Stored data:
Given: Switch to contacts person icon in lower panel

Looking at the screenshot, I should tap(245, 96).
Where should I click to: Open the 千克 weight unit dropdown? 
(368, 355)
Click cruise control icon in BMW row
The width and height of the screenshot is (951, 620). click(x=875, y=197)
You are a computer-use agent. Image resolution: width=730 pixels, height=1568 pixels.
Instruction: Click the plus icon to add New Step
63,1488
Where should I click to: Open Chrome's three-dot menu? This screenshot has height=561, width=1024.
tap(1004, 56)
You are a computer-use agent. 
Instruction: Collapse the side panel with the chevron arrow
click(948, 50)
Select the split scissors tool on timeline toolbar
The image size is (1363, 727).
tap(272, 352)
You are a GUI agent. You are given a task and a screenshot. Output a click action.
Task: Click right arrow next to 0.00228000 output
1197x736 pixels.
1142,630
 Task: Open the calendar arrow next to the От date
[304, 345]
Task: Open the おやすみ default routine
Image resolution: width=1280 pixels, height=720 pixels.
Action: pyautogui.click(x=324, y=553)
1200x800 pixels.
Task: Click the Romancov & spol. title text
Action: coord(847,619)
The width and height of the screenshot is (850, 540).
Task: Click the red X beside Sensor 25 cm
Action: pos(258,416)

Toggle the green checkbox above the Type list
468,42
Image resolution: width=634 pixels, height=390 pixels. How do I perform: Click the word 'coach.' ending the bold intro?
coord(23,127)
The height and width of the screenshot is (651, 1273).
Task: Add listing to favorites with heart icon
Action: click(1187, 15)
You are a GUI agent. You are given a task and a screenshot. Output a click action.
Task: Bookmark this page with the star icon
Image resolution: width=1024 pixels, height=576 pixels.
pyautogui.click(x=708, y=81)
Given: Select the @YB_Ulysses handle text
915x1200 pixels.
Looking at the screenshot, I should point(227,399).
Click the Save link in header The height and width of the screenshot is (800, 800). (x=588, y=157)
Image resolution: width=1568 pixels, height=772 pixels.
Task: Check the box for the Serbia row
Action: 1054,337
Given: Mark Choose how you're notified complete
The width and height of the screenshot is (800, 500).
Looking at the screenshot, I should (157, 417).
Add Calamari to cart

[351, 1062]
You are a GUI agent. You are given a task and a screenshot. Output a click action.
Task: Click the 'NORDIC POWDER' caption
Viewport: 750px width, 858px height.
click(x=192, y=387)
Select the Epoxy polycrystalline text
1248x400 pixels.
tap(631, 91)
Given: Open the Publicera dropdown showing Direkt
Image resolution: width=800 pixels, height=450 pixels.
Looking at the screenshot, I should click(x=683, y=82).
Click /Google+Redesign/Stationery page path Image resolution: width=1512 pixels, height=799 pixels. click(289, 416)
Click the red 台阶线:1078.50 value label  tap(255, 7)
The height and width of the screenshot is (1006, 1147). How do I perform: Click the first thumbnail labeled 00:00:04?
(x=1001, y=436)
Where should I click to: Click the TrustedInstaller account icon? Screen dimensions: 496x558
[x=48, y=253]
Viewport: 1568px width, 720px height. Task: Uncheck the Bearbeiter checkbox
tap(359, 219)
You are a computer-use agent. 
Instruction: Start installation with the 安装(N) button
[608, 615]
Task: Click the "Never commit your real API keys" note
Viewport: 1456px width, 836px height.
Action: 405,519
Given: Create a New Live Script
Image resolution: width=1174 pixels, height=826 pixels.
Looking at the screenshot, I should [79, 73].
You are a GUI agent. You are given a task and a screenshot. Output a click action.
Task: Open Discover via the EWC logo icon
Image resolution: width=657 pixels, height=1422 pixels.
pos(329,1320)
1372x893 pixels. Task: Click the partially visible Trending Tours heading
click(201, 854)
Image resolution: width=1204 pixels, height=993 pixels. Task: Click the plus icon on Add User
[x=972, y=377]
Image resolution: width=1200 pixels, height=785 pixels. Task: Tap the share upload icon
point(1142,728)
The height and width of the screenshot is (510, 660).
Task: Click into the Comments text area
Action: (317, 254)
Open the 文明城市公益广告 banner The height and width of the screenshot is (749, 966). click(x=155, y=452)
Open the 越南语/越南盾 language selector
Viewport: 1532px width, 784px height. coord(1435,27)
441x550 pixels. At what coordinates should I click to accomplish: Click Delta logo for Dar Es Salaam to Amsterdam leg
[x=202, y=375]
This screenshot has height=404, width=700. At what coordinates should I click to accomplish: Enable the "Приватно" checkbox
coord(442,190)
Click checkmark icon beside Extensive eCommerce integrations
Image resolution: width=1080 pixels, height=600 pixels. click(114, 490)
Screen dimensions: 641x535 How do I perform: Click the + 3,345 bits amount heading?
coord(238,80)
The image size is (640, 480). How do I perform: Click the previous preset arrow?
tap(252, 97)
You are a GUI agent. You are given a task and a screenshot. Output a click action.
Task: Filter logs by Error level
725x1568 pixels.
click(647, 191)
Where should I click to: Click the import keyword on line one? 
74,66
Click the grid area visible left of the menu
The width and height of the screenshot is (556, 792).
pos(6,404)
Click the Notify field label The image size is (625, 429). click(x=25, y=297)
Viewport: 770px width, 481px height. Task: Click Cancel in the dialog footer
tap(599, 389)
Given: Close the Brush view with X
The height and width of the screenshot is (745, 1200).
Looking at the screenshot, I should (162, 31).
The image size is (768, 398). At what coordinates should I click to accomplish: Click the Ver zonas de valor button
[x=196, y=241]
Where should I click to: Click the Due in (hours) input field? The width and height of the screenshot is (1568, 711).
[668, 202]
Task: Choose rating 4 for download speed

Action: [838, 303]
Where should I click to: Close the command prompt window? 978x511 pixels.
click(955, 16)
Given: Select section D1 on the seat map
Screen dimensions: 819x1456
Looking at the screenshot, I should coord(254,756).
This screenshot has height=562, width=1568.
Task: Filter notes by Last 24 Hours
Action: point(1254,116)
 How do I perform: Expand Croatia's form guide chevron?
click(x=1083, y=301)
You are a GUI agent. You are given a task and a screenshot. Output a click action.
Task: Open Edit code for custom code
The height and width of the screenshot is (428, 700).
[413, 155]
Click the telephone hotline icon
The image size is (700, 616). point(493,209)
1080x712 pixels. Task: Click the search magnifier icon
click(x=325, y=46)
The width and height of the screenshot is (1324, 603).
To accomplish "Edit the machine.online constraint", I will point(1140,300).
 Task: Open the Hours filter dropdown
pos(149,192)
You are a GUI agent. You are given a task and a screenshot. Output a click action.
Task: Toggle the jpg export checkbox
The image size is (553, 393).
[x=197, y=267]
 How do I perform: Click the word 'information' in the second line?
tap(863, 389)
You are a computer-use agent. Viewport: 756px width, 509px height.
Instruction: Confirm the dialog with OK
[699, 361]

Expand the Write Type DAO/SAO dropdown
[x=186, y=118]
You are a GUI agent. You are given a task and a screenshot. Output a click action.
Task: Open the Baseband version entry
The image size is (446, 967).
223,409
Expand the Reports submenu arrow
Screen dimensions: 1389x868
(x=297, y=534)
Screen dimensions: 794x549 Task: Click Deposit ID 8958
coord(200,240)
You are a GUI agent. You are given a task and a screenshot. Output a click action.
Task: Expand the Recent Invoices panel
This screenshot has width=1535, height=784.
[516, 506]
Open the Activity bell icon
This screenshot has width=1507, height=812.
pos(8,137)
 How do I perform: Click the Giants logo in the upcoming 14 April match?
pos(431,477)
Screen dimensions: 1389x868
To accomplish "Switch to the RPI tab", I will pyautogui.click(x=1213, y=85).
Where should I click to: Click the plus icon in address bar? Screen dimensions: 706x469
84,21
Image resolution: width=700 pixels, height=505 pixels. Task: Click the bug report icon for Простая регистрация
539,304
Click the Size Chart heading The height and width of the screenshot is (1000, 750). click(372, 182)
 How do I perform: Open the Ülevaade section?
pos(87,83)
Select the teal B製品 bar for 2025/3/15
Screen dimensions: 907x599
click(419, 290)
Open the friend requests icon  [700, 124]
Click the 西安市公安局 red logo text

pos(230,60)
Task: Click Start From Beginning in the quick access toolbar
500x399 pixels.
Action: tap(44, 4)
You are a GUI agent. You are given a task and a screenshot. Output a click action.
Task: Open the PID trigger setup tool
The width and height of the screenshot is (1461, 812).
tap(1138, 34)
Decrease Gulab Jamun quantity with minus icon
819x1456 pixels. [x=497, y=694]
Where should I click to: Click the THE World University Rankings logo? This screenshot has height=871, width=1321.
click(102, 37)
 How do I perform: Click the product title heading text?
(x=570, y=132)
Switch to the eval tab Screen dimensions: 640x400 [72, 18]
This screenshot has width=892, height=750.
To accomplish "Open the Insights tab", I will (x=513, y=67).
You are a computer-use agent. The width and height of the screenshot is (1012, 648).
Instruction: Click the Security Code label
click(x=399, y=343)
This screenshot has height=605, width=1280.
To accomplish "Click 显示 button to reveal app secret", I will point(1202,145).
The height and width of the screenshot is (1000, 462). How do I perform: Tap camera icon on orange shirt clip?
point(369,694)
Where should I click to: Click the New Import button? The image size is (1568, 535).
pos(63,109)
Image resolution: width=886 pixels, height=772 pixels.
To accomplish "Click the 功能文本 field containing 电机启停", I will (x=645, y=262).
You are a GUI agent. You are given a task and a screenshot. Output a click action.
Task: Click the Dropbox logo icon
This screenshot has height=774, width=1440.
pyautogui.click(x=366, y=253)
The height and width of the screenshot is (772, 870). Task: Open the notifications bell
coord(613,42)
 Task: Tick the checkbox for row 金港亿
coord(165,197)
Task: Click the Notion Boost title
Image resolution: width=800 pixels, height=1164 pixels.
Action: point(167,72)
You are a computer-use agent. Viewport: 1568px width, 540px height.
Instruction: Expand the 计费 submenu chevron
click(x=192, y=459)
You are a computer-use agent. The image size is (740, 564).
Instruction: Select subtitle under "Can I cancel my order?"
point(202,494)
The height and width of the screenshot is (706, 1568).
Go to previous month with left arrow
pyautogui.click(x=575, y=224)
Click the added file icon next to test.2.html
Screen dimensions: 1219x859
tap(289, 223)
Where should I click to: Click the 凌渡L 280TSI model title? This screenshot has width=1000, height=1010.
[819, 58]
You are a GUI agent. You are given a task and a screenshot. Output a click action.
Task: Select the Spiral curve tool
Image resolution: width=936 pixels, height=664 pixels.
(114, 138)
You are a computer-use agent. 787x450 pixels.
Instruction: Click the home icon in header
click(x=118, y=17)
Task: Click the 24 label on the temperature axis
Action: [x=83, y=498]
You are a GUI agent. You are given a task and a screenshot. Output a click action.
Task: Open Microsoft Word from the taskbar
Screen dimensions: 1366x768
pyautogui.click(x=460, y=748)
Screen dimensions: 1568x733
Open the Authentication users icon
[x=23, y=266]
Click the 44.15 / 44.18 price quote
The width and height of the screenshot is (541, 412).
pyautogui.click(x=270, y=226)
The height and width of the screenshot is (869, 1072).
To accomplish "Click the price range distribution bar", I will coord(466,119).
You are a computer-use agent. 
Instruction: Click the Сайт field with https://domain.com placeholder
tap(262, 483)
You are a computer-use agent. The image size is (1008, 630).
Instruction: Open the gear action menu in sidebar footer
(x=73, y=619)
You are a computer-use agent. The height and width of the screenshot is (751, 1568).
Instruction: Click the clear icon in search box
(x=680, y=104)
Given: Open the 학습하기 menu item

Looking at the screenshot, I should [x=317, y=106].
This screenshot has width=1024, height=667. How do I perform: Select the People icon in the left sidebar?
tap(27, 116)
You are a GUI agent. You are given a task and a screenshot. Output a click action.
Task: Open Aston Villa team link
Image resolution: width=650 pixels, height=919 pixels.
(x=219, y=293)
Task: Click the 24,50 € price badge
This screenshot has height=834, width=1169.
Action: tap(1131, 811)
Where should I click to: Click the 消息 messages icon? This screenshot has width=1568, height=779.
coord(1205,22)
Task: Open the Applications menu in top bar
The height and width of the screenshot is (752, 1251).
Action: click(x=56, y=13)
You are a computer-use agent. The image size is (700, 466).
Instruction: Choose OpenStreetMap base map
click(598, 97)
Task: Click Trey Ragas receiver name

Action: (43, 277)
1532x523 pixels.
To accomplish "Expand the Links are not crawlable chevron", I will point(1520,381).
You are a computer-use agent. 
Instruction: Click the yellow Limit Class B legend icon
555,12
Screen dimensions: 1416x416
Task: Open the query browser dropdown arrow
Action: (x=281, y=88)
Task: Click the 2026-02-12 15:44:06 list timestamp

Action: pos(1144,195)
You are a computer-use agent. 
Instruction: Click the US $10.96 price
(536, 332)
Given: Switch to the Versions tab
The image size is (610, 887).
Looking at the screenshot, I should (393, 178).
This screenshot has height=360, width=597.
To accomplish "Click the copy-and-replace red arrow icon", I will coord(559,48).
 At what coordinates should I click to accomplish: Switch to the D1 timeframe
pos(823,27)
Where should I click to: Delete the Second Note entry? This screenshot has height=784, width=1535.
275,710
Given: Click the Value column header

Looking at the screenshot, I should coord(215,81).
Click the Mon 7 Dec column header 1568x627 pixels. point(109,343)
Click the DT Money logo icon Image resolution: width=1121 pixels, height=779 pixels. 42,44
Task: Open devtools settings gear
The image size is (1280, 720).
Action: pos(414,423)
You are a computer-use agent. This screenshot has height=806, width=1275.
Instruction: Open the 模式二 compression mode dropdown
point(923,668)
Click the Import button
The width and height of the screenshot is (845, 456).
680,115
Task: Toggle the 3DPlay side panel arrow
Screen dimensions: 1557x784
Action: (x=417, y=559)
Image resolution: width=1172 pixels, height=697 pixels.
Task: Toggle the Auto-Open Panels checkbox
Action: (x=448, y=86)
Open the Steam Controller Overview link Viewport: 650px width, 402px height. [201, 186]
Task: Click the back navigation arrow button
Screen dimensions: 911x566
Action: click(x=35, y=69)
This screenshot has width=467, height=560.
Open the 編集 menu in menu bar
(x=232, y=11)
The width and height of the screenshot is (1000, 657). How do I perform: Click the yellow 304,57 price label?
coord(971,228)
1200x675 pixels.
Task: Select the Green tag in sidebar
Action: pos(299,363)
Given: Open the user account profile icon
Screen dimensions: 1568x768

Goal of the exercise: From the records above, repeat exactly the lines from the one with "Task: Choose rating 4 for download speed" through the one with "Given: Select section D1 on the seat map", both included.

Expected answer:
Task: Choose rating 4 for download speed

Action: [838, 303]
Where should I click to: Close the command prompt window? 978x511 pixels.
click(955, 16)
Given: Select section D1 on the seat map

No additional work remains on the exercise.